> _Text_:
January 31, 2013
For the past week, my wife’s family from Wales has been visiting Kenya. In order to give you different perspective, the following is a blog post from my brother-in-law, James Davies, about a graduation ceremony last week…
“Yesterday, however, was an interesting day. We attended a graduation event for one of the local CARE for AIDS’ centres. Allow me to explain. Caleb has been working for CARE for AIDS for about 18 months. The charity has been going since 2007 and it works with local churches in setting up centres where people living with HIV/AIDS can attend for support. This support comprises spiritual, health and economic empowerment. Participants go through a 9 month programme, after which a graduation ceremony is held.
The graduation we attended was in a place called Kayole. The journey there was incredible. It felt like I was Truman Burbank from the film ‘The Truman Show’ and some director had changed the film set to some peaceful war zone. I have never seen such a concentration of abject poverty and yet everybody seemed to be intensely busy. The roads were tarmac to begin with, they progressed to a sort of dirt track and at points they were made out of compressed rubbish. Unfortunately I didn’t get a decent photograph truly to capture it: it was unsafe to get out of the car, but I hope some of the pictures below give a flavour of the place.

> _Data listing_:

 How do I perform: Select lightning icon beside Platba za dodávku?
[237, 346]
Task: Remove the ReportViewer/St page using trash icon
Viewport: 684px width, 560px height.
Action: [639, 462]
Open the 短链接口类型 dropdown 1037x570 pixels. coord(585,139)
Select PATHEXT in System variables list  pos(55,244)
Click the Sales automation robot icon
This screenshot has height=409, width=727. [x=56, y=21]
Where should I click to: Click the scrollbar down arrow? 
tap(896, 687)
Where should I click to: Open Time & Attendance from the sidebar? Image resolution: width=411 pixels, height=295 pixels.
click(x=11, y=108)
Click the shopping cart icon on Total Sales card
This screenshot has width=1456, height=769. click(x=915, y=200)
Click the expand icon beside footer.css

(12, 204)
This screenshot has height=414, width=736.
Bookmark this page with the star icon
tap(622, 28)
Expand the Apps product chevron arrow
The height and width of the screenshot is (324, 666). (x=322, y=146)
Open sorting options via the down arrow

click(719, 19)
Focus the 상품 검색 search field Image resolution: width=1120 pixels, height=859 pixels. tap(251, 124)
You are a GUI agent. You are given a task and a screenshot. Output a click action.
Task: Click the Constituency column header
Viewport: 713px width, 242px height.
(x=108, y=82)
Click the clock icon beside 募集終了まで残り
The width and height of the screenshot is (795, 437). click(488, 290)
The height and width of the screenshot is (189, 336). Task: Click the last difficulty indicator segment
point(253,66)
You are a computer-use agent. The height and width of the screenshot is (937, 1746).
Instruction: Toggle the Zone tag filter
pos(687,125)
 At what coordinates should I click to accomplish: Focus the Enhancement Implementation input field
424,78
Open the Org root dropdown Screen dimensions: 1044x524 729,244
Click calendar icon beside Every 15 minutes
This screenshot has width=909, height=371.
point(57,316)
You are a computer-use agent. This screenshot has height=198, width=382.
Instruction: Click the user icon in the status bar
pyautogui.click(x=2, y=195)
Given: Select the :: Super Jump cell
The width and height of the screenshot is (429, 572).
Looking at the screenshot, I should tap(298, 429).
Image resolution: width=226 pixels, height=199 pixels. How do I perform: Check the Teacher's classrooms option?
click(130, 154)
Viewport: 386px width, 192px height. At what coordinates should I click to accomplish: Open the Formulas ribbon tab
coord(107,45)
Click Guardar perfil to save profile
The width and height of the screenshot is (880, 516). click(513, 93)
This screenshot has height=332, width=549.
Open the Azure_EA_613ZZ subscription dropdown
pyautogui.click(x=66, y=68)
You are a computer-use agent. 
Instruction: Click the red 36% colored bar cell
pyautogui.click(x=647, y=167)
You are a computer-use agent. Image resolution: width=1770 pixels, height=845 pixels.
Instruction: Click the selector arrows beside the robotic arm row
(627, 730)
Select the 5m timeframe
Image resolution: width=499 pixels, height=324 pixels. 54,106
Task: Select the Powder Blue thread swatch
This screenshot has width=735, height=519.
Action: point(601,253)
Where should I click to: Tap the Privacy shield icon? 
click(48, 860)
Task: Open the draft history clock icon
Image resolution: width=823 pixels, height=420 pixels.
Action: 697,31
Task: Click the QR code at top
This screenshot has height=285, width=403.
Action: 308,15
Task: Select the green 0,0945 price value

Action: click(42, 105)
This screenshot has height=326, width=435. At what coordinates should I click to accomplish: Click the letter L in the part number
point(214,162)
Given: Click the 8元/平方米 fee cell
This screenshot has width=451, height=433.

> _Your assignment_:
Write out word for word the part of the blog post about the graduation ceremony in Kenya starting at "January 31, 2013" and ending at "ceremony is held.".

> _Result for this task_:
January 31, 2013
For the past week, my wife’s family from Wales has been visiting Kenya. In order to give you different perspective, the following is a blog post from my brother-in-law, James Davies, about a graduation ceremony last week…
“Yesterday, however, was an interesting day. We attended a graduation event for one of the local CARE for AIDS’ centres. Allow me to explain. Caleb has been working for CARE for AIDS for about 18 months. The charity has been going since 2007 and it works with local churches in setting up centres where people living with HIV/AIDS can attend for support. This support comprises spiritual, health and economic empowerment. Participants go through a 9 month programme, after which a graduation ceremony is held.